Food and gas prices played a big role in the jump but excluding these volatile items, core prices also grew at a faster than forecasted pace of 5.9%. The recent decline in raw material prices in July is encouraging but today’s report indicates that prices are easing from a much higher base.  If the Fed wants to avoid entrenched inflation and preserve the possibility of a soft landing, they may also need to hike by 100bp this month.  That’s what investors are betting on with swaps market pricing in 75% chance of 1% rate rise this month.  Stocks tumbled in response, but the sell-off in U.S. yields and decline in the dollar since the CPI report reflects the growing concern that aggressive rate hikes will lead to a global recession.  

While a 100bp rate hike by the Fed in July has nothing to do with following in the footsteps of the Bank of Canada, their motivations will be the same.  Raise rates now when the economy is still strong enough to withstand it to avoid a deep recession in the future. Raise interest rates now to forcefully bring down inflation as rising borrowing costs have a direct effect on how much consumers can afford to spend.
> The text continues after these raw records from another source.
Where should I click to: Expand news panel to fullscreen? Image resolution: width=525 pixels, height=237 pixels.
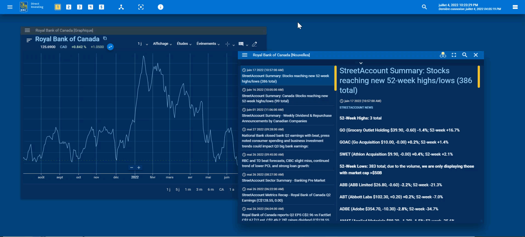point(454,55)
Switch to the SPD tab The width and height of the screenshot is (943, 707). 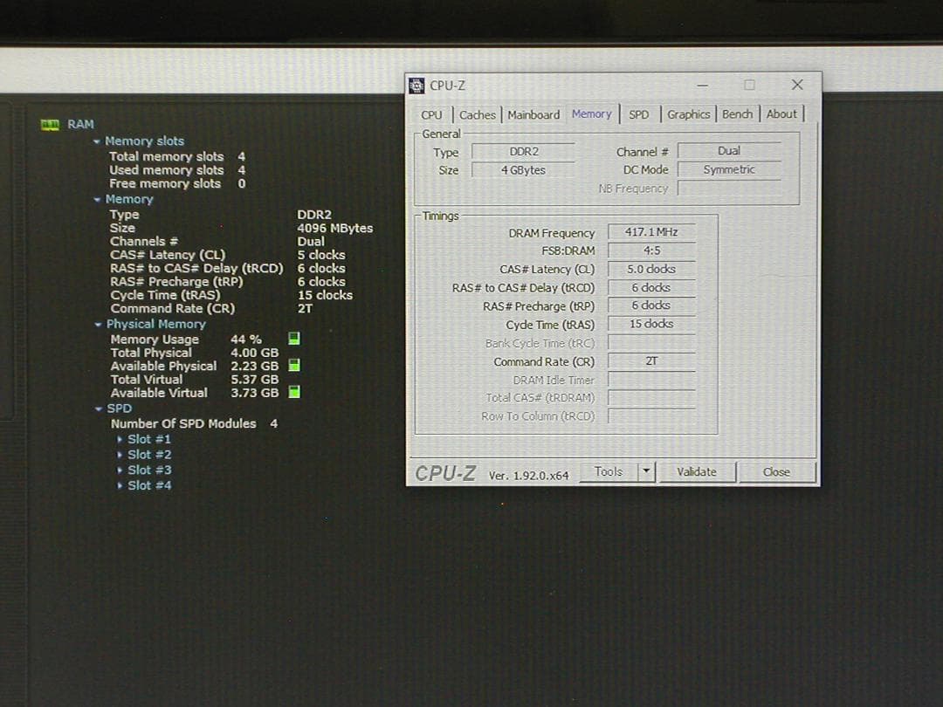click(639, 114)
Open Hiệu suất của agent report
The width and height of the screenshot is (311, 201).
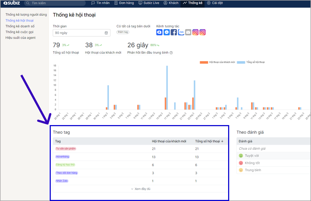21,38
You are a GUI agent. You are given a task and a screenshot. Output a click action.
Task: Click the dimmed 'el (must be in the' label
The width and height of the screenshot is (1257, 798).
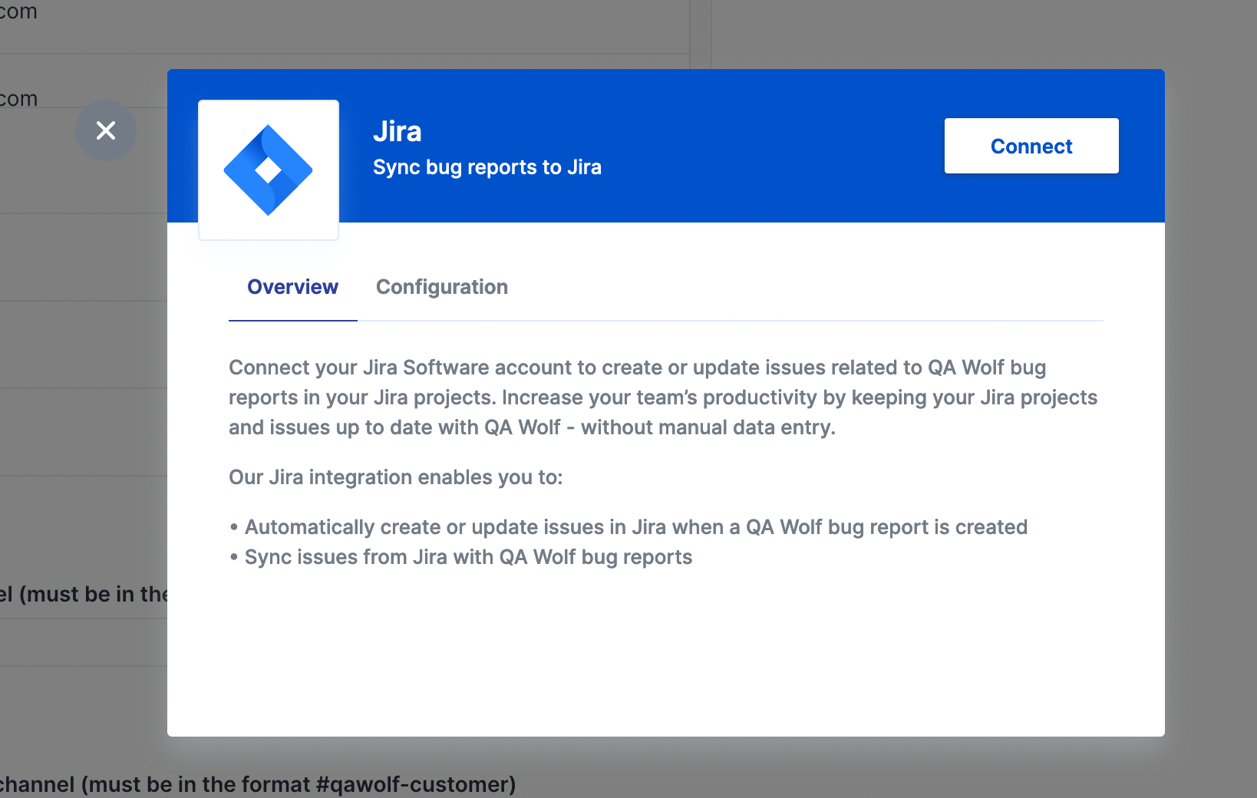(84, 594)
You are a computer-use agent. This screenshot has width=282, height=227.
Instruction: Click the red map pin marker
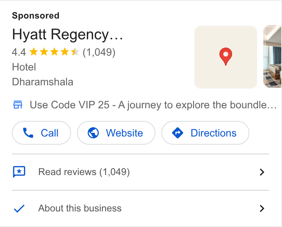225,56
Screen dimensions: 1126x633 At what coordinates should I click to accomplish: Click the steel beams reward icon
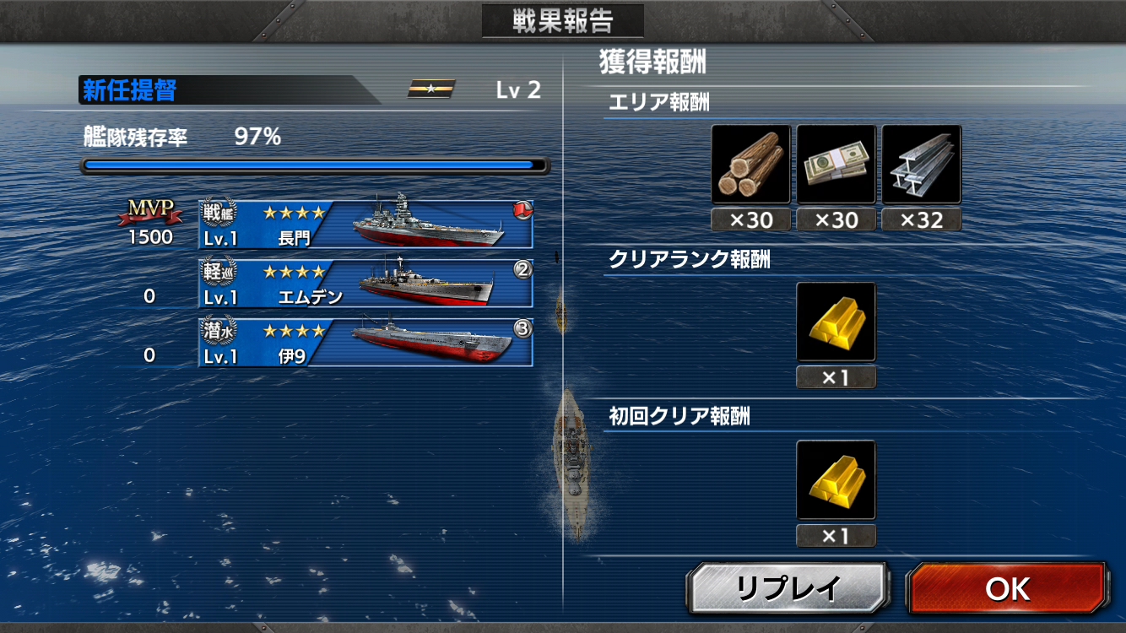(x=922, y=165)
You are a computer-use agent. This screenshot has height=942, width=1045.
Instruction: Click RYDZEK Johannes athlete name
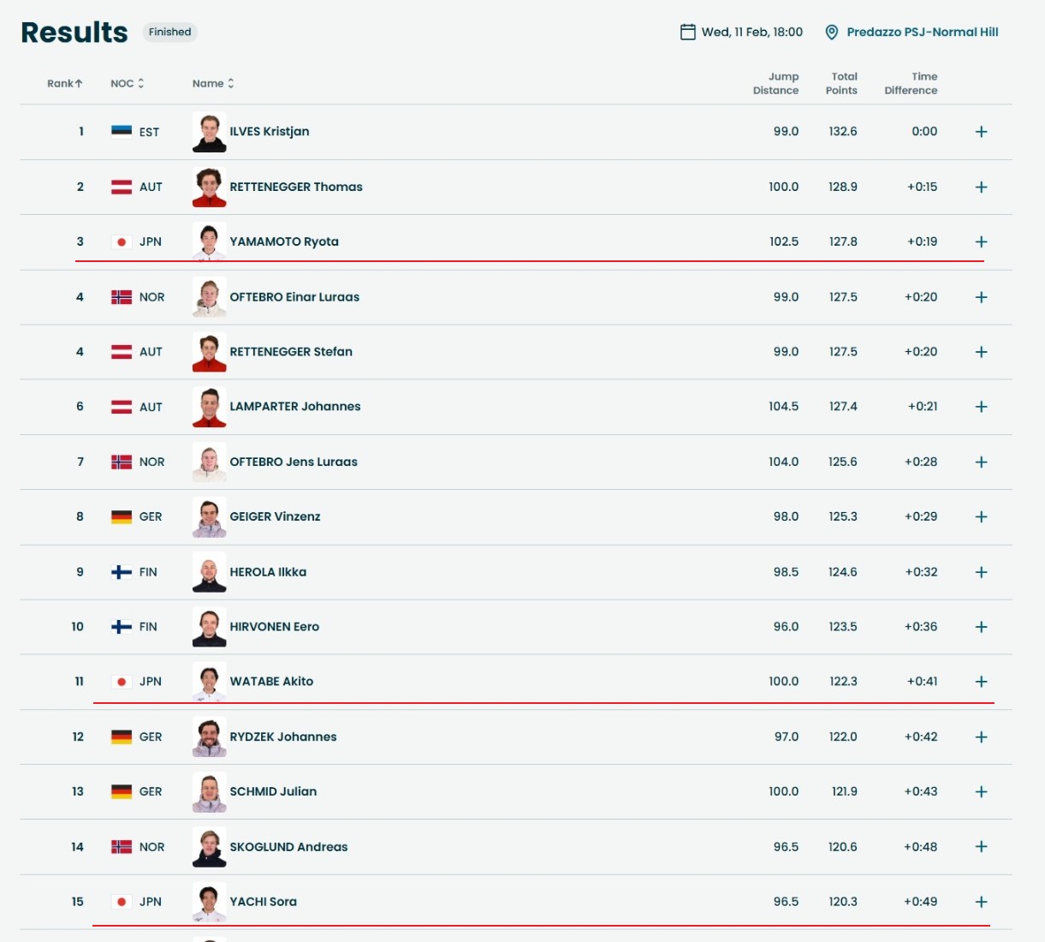pyautogui.click(x=282, y=736)
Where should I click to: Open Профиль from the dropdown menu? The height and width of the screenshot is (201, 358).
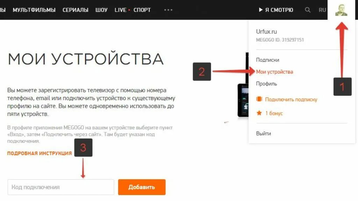click(x=266, y=84)
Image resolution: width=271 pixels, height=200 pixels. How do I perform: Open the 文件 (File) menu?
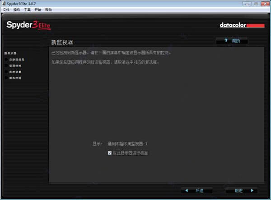tap(6, 10)
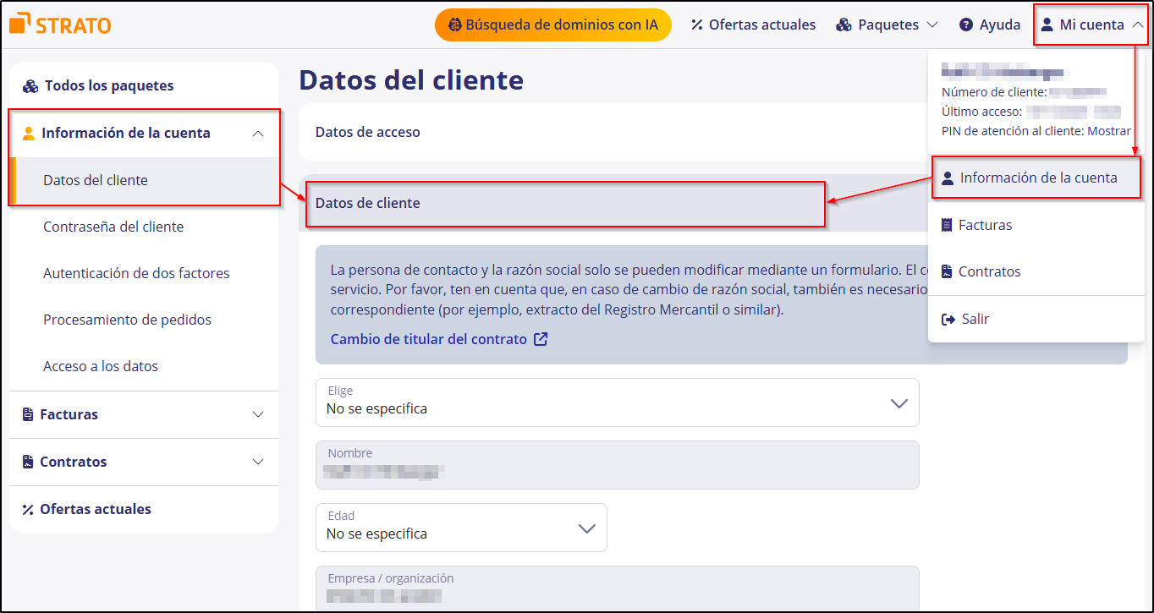1154x613 pixels.
Task: Click the person icon beside Información de la cuenta
Action: (x=29, y=133)
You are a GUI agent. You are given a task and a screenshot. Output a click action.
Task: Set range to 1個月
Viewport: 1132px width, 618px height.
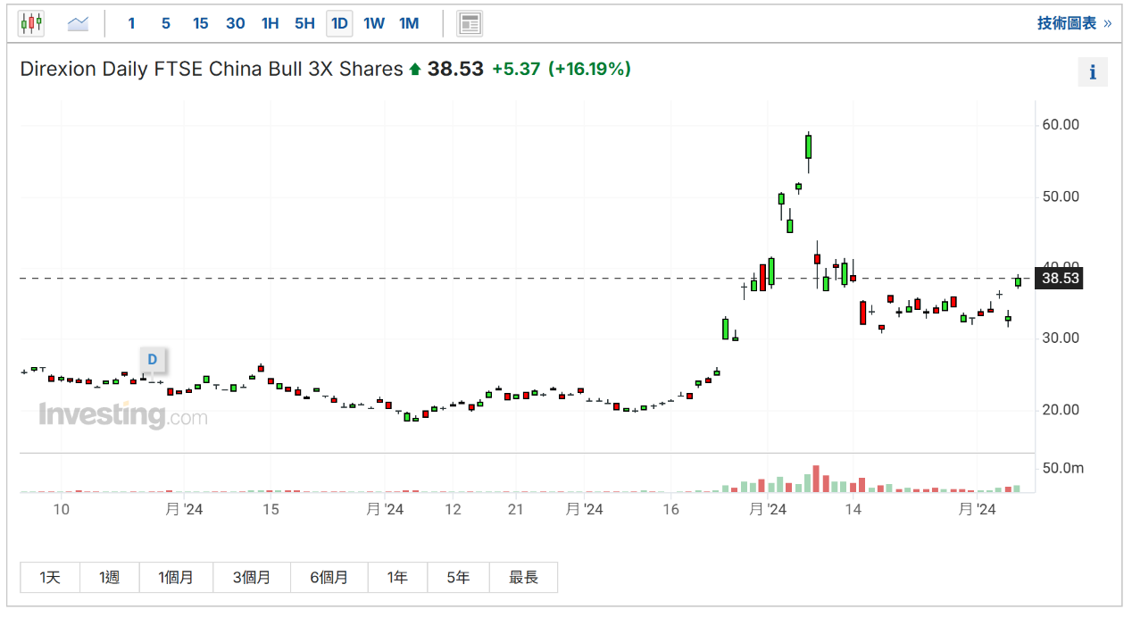click(176, 578)
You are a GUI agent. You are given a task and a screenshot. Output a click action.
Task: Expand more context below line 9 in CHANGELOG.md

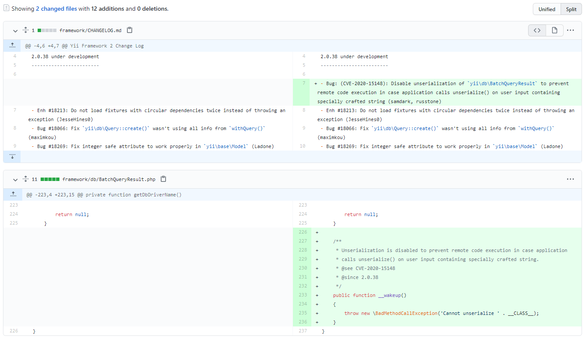pos(12,156)
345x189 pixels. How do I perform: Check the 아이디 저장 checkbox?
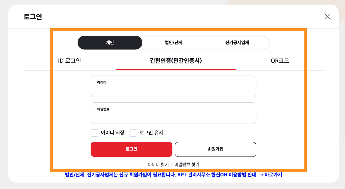94,133
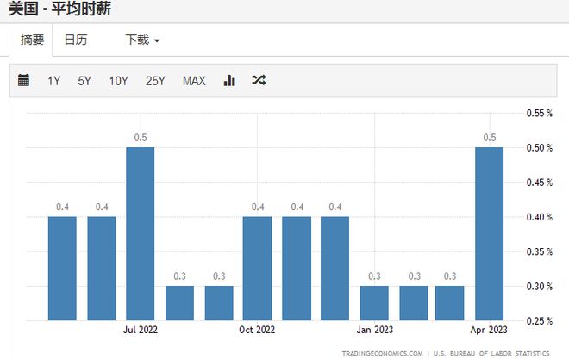Click the Jan 2023 bar showing 0.3

pos(374,303)
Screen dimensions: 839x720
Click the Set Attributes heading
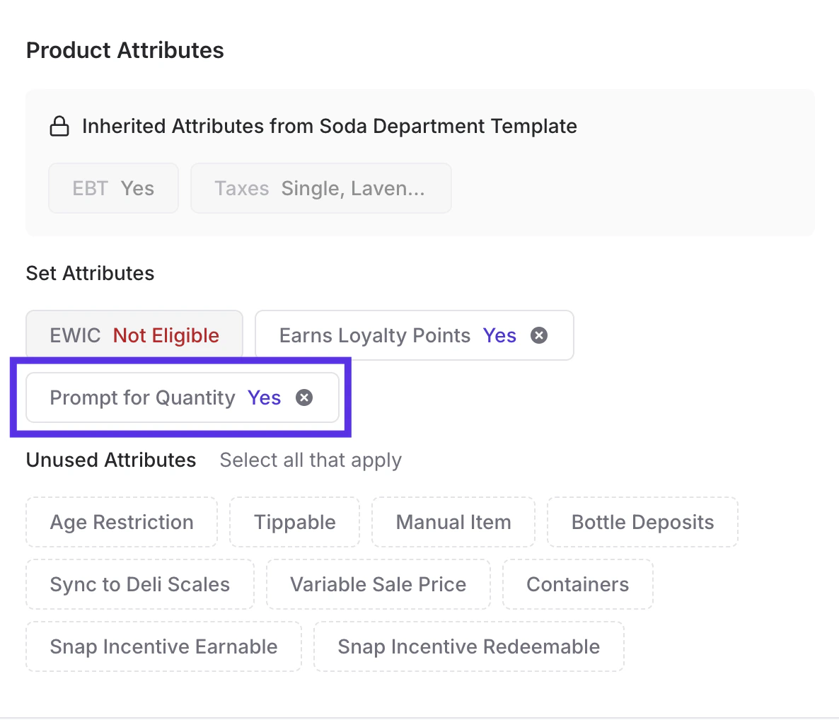coord(91,274)
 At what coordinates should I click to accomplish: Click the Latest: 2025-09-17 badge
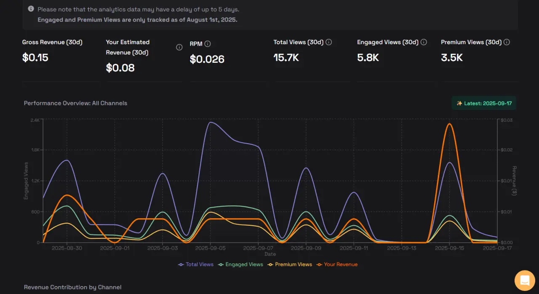[484, 103]
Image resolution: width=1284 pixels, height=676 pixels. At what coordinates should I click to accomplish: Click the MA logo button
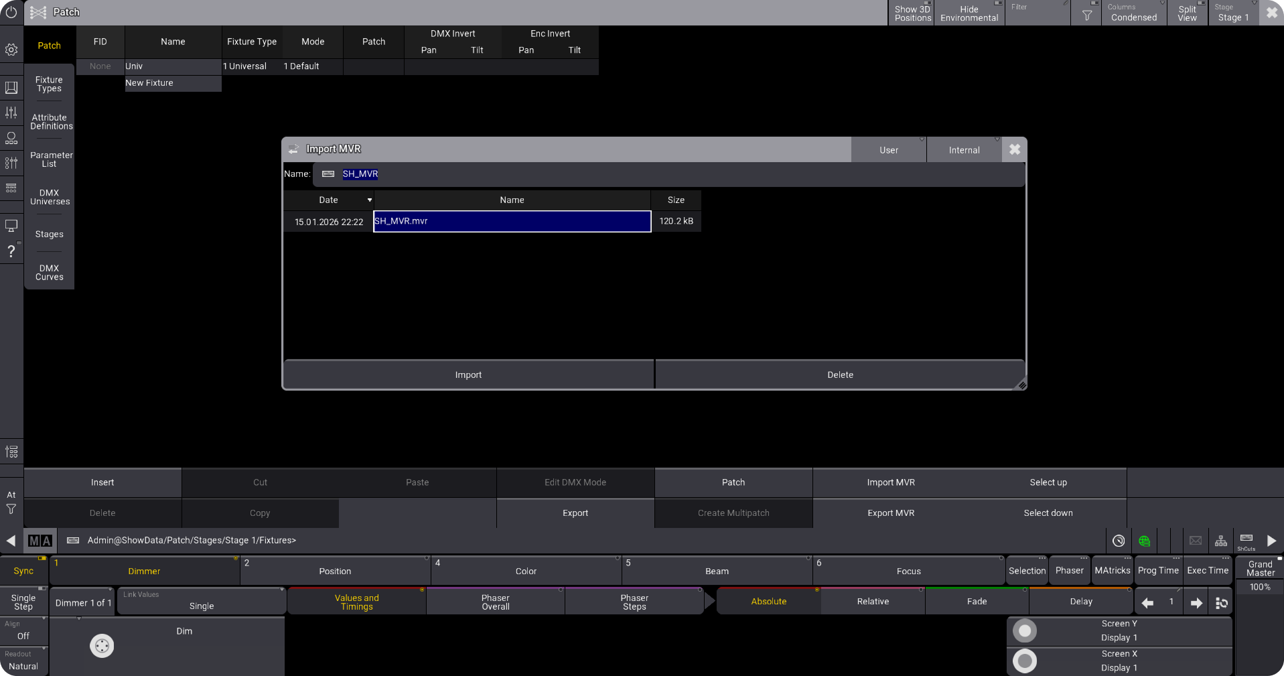point(40,541)
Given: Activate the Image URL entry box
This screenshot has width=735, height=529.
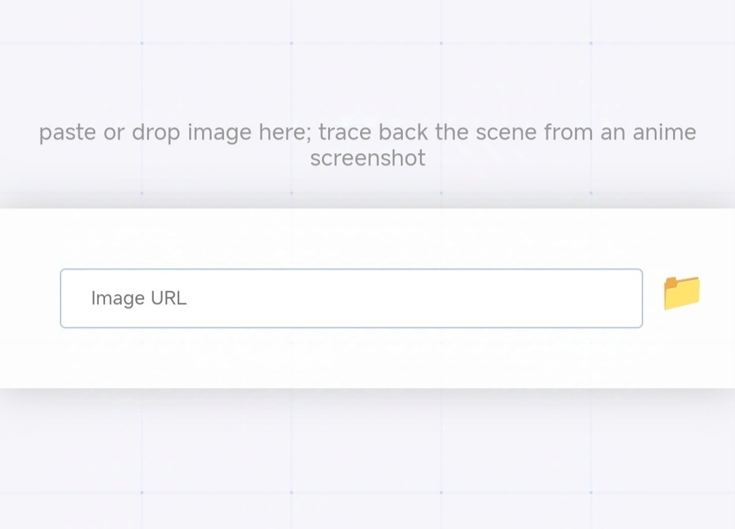Looking at the screenshot, I should pyautogui.click(x=351, y=298).
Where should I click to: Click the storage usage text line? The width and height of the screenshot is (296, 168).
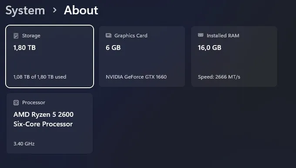[x=40, y=77]
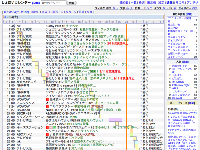Turn the sidebar OFF
Viewport: 200px width, 150px height.
195,8
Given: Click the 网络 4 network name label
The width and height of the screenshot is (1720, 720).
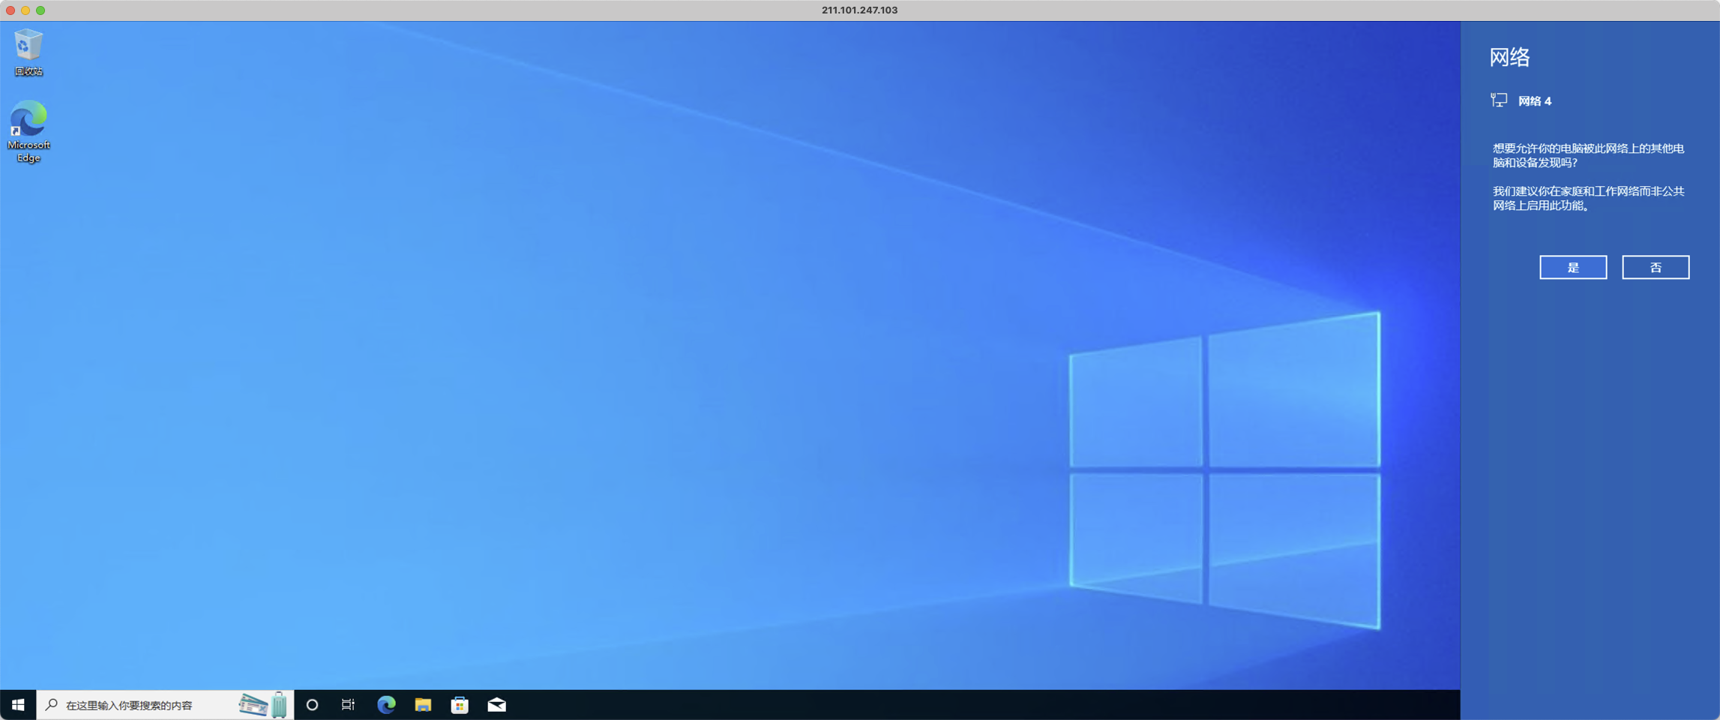Looking at the screenshot, I should (x=1535, y=101).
The Reserve Bank of New Zealand also lifted interest rates by 50bp but unlike the loonie, the New Zealand dollar largely shrugged off this widely anticipated decision.  Both the RBNZ and the BoC signaled further rate rises beyond this month’s moves. If the Fed fails to deliver a 100bp hike, the U.S. dollar could sell off sharply in response.  With that said, the Fed meeting isn’t until July 27th, 2 weeks from now.  Whether the Fed follows through with a move as big as the BoC could depend largely on Friday’s retail sales report and USD/JPY gains could be limited by the possibility of weaker spending.

Euro dropped below parity with the U.S. dollar for the first time in 20 years.  Although it ends the day above this pivotal level, EUR/USD’s weakness is a reflection of Europe’s headwinds.  From high inflation to energy supply constraints and slowing growth, ECB President Lagarde will have a lot to be worried about when she gathers her team for their policy meeting next week. They are preparing to raise interest rates for the first time in more than decade and given these factors, she has little motivation to tighten as aggressively as her peers, reinforcing the currency’s subdued outlook.